Potential nephroprotective effect of dapagliflozin against renal ischemia reperfusion injury in rats via activation of autophagy pathway and inhibition of inflammation, oxidative stress and apoptosis

Abstract

Renal ischemia/reperfusion injury is a common cause of acute kidney injury (AKI), causing tissue damage, inflammation and oxidative stress. Autophagy, responsible for breakdown and recycling of cytoplasmic components. In hypoxic and ischemic renal damage, autophagy may serve as a survival strategy for the cells. Dapagliflozin has been shown to have protective effects against ischemia. Objective: The study investigates the potential nephro-protective effects of dapagliflozin on renal ischemia reperfusion injury, evaluating its antioxidant, anti-inflammatory, anti-apoptotic effects and activation of autophagy via biochemical parameters and histopathological changes in adult male rats. Material and method: In this study, twenty eight male rats weighing between 200-300g, were divided into 4 groups sham, RIRI, DMSO, Dapagliflozin pretreated groups.
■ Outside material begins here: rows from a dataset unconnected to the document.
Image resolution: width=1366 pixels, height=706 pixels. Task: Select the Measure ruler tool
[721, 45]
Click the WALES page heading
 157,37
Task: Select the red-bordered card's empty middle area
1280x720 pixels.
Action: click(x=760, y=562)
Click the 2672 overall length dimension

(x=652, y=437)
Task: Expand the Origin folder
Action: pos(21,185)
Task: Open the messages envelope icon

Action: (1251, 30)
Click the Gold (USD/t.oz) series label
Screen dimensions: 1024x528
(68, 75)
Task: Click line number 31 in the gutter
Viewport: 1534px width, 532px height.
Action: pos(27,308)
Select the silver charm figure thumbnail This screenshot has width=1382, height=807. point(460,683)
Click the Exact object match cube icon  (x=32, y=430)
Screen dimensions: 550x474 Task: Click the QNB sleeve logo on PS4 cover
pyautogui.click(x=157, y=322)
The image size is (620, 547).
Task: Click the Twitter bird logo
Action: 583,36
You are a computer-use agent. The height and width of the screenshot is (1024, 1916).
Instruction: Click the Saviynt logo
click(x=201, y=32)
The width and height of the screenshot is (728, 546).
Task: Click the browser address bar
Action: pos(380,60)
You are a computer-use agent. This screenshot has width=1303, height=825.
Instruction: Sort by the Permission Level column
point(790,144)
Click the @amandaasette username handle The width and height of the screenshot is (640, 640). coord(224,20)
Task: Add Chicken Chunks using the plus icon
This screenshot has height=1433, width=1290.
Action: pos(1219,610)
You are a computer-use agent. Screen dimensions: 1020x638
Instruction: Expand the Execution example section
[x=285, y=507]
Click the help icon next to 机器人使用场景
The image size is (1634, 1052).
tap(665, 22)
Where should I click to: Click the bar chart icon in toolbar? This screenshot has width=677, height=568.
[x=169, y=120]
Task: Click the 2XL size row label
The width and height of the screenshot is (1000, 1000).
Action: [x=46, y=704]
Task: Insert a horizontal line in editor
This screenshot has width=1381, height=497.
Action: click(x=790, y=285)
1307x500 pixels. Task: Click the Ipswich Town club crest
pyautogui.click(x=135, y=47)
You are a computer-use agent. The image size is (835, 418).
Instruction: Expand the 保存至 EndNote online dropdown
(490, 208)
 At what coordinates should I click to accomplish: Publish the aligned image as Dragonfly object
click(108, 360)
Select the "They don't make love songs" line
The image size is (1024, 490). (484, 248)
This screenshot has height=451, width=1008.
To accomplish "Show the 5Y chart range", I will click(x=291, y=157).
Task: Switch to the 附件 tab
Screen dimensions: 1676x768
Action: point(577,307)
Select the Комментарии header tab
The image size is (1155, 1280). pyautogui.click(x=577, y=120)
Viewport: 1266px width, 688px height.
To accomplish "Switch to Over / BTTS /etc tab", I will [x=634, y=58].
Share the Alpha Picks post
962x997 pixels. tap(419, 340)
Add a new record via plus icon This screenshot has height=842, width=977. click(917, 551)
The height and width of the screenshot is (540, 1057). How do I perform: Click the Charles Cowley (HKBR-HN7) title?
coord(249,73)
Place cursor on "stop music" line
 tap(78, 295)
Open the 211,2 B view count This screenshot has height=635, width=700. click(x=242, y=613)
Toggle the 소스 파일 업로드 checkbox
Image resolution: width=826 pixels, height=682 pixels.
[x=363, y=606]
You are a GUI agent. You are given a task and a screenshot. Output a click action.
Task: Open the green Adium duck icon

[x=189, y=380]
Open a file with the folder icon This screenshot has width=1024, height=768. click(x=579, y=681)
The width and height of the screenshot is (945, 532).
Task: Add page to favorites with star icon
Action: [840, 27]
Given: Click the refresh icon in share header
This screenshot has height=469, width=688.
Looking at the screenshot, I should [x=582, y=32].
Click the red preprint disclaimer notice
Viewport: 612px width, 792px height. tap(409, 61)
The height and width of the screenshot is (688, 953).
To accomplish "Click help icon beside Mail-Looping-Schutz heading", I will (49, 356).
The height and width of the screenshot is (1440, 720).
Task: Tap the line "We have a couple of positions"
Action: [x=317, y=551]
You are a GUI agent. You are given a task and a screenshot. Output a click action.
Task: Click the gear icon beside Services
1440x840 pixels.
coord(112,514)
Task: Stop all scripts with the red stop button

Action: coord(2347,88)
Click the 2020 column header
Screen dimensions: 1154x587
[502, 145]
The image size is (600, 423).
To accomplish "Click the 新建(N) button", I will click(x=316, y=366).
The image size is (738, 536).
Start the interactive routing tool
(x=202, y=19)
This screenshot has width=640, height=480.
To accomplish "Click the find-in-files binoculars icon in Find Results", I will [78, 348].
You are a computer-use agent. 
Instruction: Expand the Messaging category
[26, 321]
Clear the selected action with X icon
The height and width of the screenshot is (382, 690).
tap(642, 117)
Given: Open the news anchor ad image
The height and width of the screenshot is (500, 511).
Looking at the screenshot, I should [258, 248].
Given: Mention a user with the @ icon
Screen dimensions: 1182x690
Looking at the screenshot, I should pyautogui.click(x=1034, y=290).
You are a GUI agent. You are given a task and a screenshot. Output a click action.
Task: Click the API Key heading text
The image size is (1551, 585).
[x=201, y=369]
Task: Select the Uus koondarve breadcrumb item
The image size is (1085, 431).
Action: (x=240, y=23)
All groups subjected to 30 min. of ischemia then 24 h of reperfusion except sham undergo the same anesthesia and surgical procedures except for bilateral renal ischemia. Dapagliflozin 1mg/kg and DMSO was given 2 hours before the induction of ischemia. Results: The study found that blood urea and serum creatinine levels increased in RIRI and DMSO groups when compared with sham group. Renal tissue levels of IL-6, Kim-1, caspase-3, LC-3 and Akt were also elevated in RIRI while GSH levels decreased in the RIRI. Dapagliflozin group showed significant increases in GSH, LC-3 and Akt levels when compared to sham group. Dapagliflozin reduced serum urea and creatinine levels, and renal tissue levels of IL-6, Kim-1, and caspase-3 also reduced. Conclusion: Dapagliflozin significantly reduced renal damage in rat model due to its antioxidant, anti-inflammatory, anti-apoptotic, and activation autophagy.